RECORDS:
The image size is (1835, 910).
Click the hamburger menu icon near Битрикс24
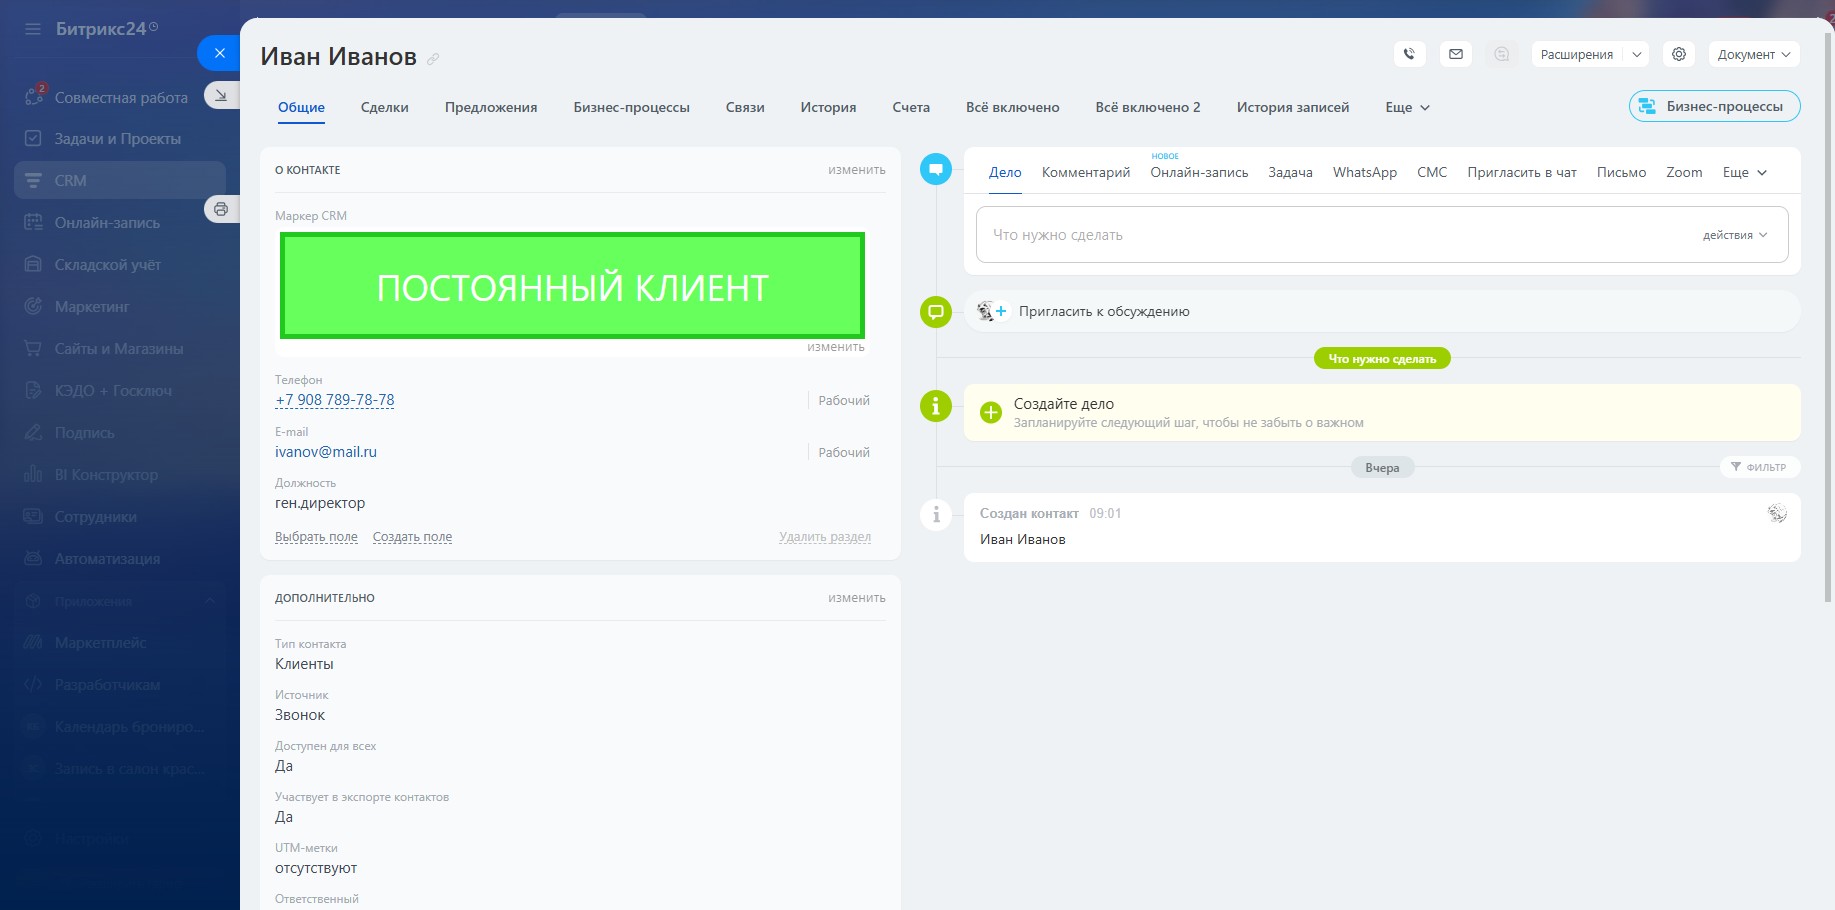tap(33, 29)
==
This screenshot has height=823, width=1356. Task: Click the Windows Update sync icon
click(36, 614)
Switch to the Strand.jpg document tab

REQUIRED ACTION: Reproduce exactly, and with no other material, the lines between those holding "This screenshot has" and "Switch to the Strand.jpg document tab", inclusive.

ANSWER FOR THE TASK:
This screenshot has height=823, width=1356. Task: Click the Windows Update sync icon
click(36, 614)
Switch to the Strand.jpg document tab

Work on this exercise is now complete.